Kinga Szigeti1, Rachelle S Doody. 1. Department of Neurology, Baylor College of Medicine, One Butler Boulevard, Suite E5,101, Houston, TX 77030, USA. rdoody@bcm.edu.
We would like to thank Grill and Ringman [1] for their thoughtful response to our article [2] in which we made the case that both early-onset sporadic Alzheimer's disease (AD) cases and known or suspected mutation carriers should generally be enrolled in clinical trials. There is consensus between our groups that excluding patients on the basis of age criteria alone is not valid. In regard to enrollment of patients with known or suspected autosomal dominant AD, the authors caution that these subjects may have a different response or different side-effect profile to a given intervention. We considered this possibility in our review; however, there are no human data and only scant preclinical data to support this hypothesis.

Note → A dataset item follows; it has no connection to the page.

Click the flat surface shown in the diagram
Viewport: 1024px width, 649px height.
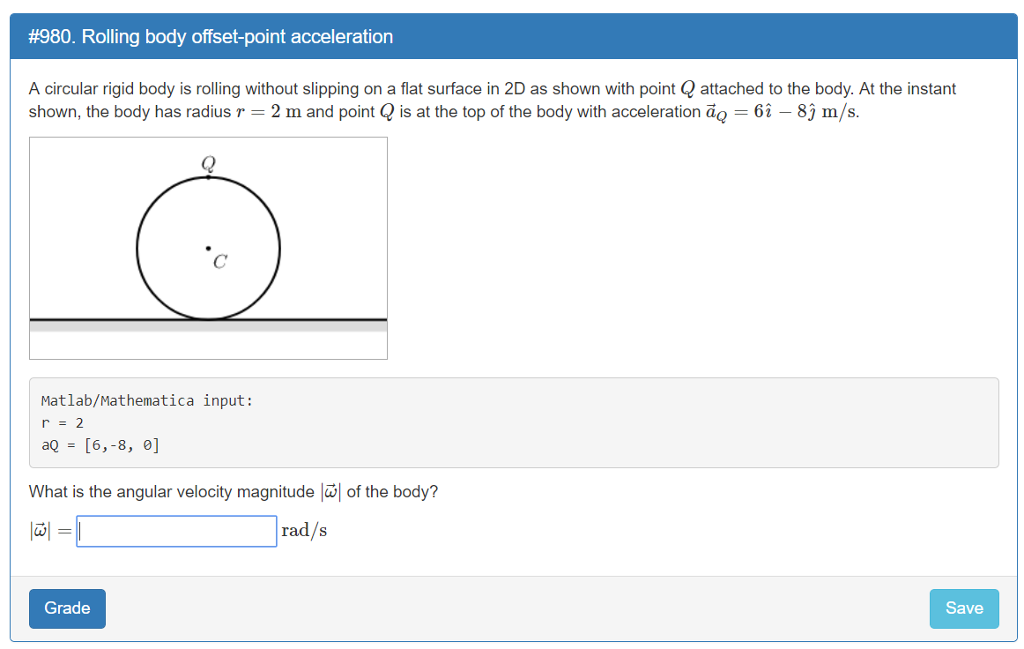pyautogui.click(x=207, y=322)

Available preclinical studies so far are insufficient to support excluding all mutation carriers from all trials. Furthermore, it is likely that sporadic AD populations also contain between-subject differences that could produce differences in the magnitude or likelihood of response to a treatment as well as differences in side effects. Random assignment of subjects in clinical trials is designed to counter such unknown differences. Although it is possible that preclinical development programs may uncover a rationale for excluding a particular mutation from a particular trial, our conclusion was that, until there are sufficient clinical trials that include mutation carriers alone or as a separate arm, these individuals should have the right to participate and should not be excluded categorically.
Abbreviations
AD: Alzheimer's disease.
Competing interests
The authors declare that they have no competing interests.